Do animal-centered films like The Lion King, Free Willy, and Madagascar help or harm their furry (or slippery) leads?
While articles in the past have suggested the latter, the claims are often baseless, say researchers at the University of Oxford, UK. In fact, according to their research, published in the journal Ambio, the opposite is true – movies can spark curiosity in film audiences that encourages them to seek out new information on the animals they star.
The "Nemo effect" centers around the idea that films can create a demand for a particular animal. It is so-called because of rumors that Finding Nemo led to a surge in purchases of clownfish that negatively affected the species and their environment.

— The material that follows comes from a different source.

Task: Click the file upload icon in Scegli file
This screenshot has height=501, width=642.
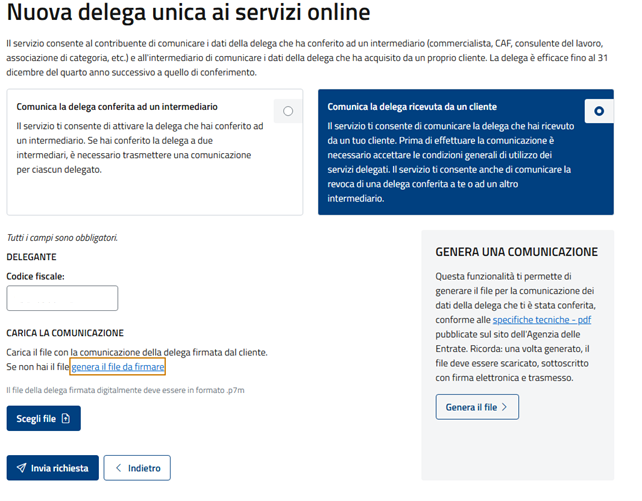Action: pyautogui.click(x=66, y=419)
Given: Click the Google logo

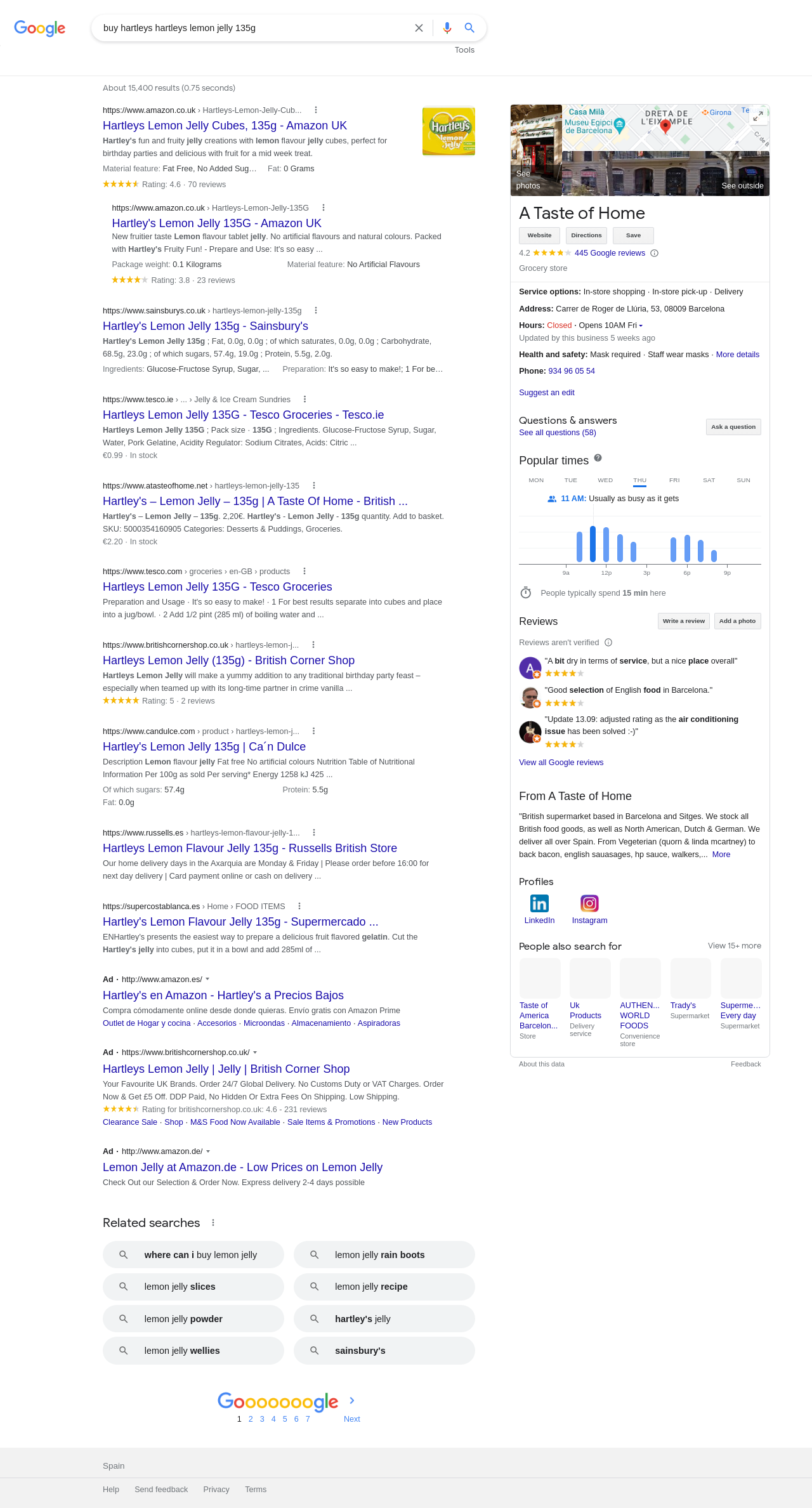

Indeed, a 2017 article on the phenomenon claimed that "the perceived impact on these species, driven by popular media with an emotive but scientifically uninformed approach to conserving coral reef ecosystems, can be more damaging to the cause of conservation than helpful."
Finding Nemo might be its namesake, but there are countless other examples. Think: Zootopia (which supposedly created a demand for pet fennec foxes), Harry Potter (the same but for owls), and – of course – Finding Nemo's sequel, Finding Dory. Not even Teenage Mutant Ninja Turtles nor Jurassic Park can escape these allegations.
This is despite the fact that they are entirely baseless, with supporting studies showing that there is no hard evidence to back them up. What's more, the evidence that is available suggests that going to see animal-led films such as these inspires people to learn more about the species the characters are based on – particularly when those species are lesser-known, as is the case in Finding Nemo and Zootopia.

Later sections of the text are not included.